Arusha. Tanzania Union of Tour Guides and Porters has asked the government to intervene and exert pressure on all companies to sign an agreement with them over operations in Mt Kilimanjaro and other conservation areas. Over 20,000 youth work as tour guides, but most of them have no contracts, a situation, which denies them their rights with the government also losing over Sh500 million in tax every year.
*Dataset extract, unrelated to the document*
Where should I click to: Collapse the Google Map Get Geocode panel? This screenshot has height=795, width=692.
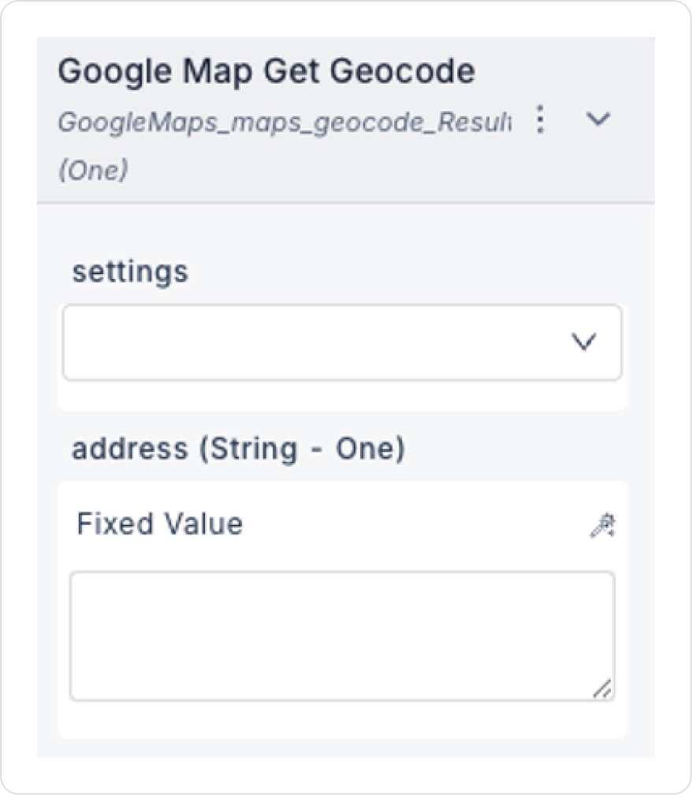pos(599,120)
Tanzania Porters Organisation secretary Loshiye Mollel said despite the labour department in Kilimanjaro Region striving, in cooperation with the Kilimanjaro National Park (Kinapa), to ensure that all tour companies sign contracts with the guides and porters, majority of them are still defiant.
“We have been cooperating with the labour department and Kinapa to verify contracts at the entrances of Mt Kilimanjaro, but some companies are against this system,” he said.
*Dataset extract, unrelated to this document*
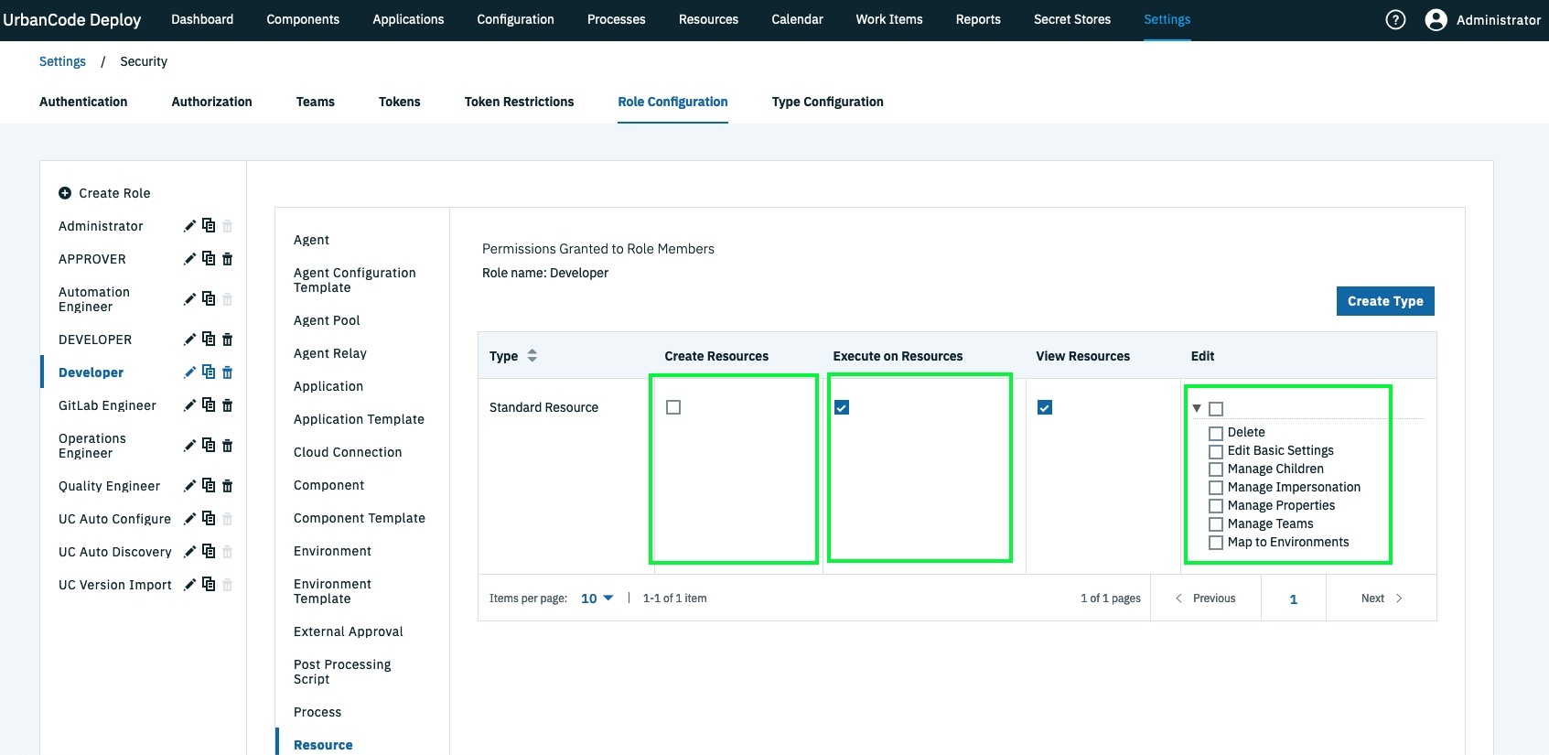Viewport: 1549px width, 755px height.
Task: Uncheck Execute on Resources checkbox
Action: click(842, 407)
Mr Mollel said some tour companies were dodging to sign agreements because they were required to pay tour guides not less than $20 (about Sh45,000) per day, cooks (Sh34,000) and porters (Sh22,00), the rates approved by the government since 2008.
Kinapa main sponsor Betty Loiboki called on the tour operators to contracts with their workers, saying it is only way to end disputes.
For his part, Tanzania Tour Guides Association (TTGA) chairman Khalifa Msangi, pleaded with the government to stand for their interests, because, he said, they were great ambassadors of the country’s tourism and if they were paid well the government would get taxes too.
However, Tanzania Association of Tour Operators (TATO) Executive Secretary Sirili Akko said the Association had already directed its members to enter into contracts with their workers.